Madison couple enjoy unusual sport and share their passion with others
Photos by Joshua Berry
The 2006 Olympic Games had a profound effect on Madison resident Elaine Oakes. She did not win a gold medal, not even a silver or bronze – in fact, she did not even compete. Nevertheless, she fell in love with the sport of curling and has not looked back.
“During the 2006 Olympics, my husband Lynn and I found curling. We were amused, confused and fascinated and could not stop watching,” Oakes said. “I told him I wanted to do that someday.”
Oakes looked for a local curling team, but the closet one she found was in Knoxville. Lynn told her he was not going to travel that far to try it, but if a club ever came to the area, he would. “In the spring of 2018, it did. We signed up for one of the first Learn to Curl sessions and have been hooked ever since,” Oakes said.
The Rocket City Curling Club was founded in 2018, and Oakes was elected to the first board. The club has about 100 members. Fourteen teams are participating in the fall league, training and competing at the Huntsville Iceplex.
The club held its first tournament, called a bonspiel, over Labor Day weekend. The event, Rock-It City Bonspiel, hosted 32 teams from 10 different states. Even folks who were in the path of Hurricane Dorian attended to compete.
“Everyone had a great time, stayed in our hotels, ate at our restaurants and explored various attractions,” Oakes said. “We see this as an opportunity for economic development for our great town.”
Oakes said she remembers the first time she took to the ice to learn the sport. She aimed to be good at it from the start – Olympics-bound, even. In the early days of the club, prospective members would go through two learning sessions, and then league play started. She was placed on a team with an experienced player, Linda Haft, who encouraged the rookie player.
“I was super excited to get started, and I just thought I’d be naturally good at it. Let’s just say I was not,” Oakes said. “Afterward, I was still giddy with excitement and couldn’t wait to return and play a game.”
Oakes participated in a skills clinic with Olympic gold-medalist Tyler George, who came to town to be a part of the bonspiel the club hosted. “He helped me improve some basic skills I had been doing improperly,” Oakes said. “Everyone is so encouraging.”
Oakes plays first or second position on the Game of Stones team. She is joined by her husband, Haft and three other players. A team throws eight stones, so Oakes throws first or second. The team member deemed the “skip” directs the throws. After the throws, Oakes sweeps the stones toward the center. Sweeping makes the ice smoother in the path of the stone, affecting its speed and curl. The team whose stone is closest to the center is the only team that can score.
“At this level, I think most of us are just hoping to get into the house – the term we use for the bull’s-eye at the end of the ice – for a chance to score,” Oakes said. “I try to throw wherever my skip tells me to throw – with ‘try’ being the operative term here.”

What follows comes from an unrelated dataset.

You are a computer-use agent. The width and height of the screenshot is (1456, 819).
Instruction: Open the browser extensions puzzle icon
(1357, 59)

The stones thrown in the sport of curling weigh 38-44 pounds. The granite for the stones comes from only two sources: Alisa Craig, an island off the Ayrshire coast of Scotland, and the Trefor Granite Quarry in Wales.

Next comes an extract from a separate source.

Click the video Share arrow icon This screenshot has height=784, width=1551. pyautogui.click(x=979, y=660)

Curling is not seen as an athletic sport by some, but Oakes knows better. She said sweeping is her cardio, and getting into low positions helps with flexibility – yet, curling is suitable for all ages. “Unlike some other ice sports, you can continue to curl into your twilight years,” Oakes said. “If someone can’t get down in a low position to deliver a stone, there is a stick that attaches to the stone handle so that person doesn’t have to bend down at all.”
Besides the health and wellness aspect of the sport, Oakes said curling also boasts a social side. After the teams play, many of the members stay around for “broomstacking,” which is a time to chat. “We have a lot of laughs sharing Brad Forrest stories,” Oakes said. “It’s a club thing.”
Since beginning the sport, Oakes has improved in both her understanding of the rules and strategy and actual throwing and sweeping skills. She said she looks forward to improving and having more fun. “I was a little apprehensive about being on the ice when I first tried it. I was afraid I might fall,” Oakes said. “While falls do occur, the ice is pebbled and really is fairly easy to walk on … So after getting over my fear, the hardest thing for me has been getting consistent with my stone delivery. I’m still working on that.”
Oakes said she understands curling is not a particularly popular sport in the South; however, the Rocket City Curling Club has plans to change that. The group sees curling as something companies should consider for corporate events and team building. Getting it into areas schools is also a possibility. The club has discussed getting schools involved in terms of physical education and team sports, as well as tying it into physics and STEM.
Oakes said she just wants the sport to grow. “I hope we can host several national events here each year and bring even more folks to our great city to infuse tourism dollars into our economy,” she said. “And ultimately, wouldn’t it be fun to have someone from our club win at a future Olympics?”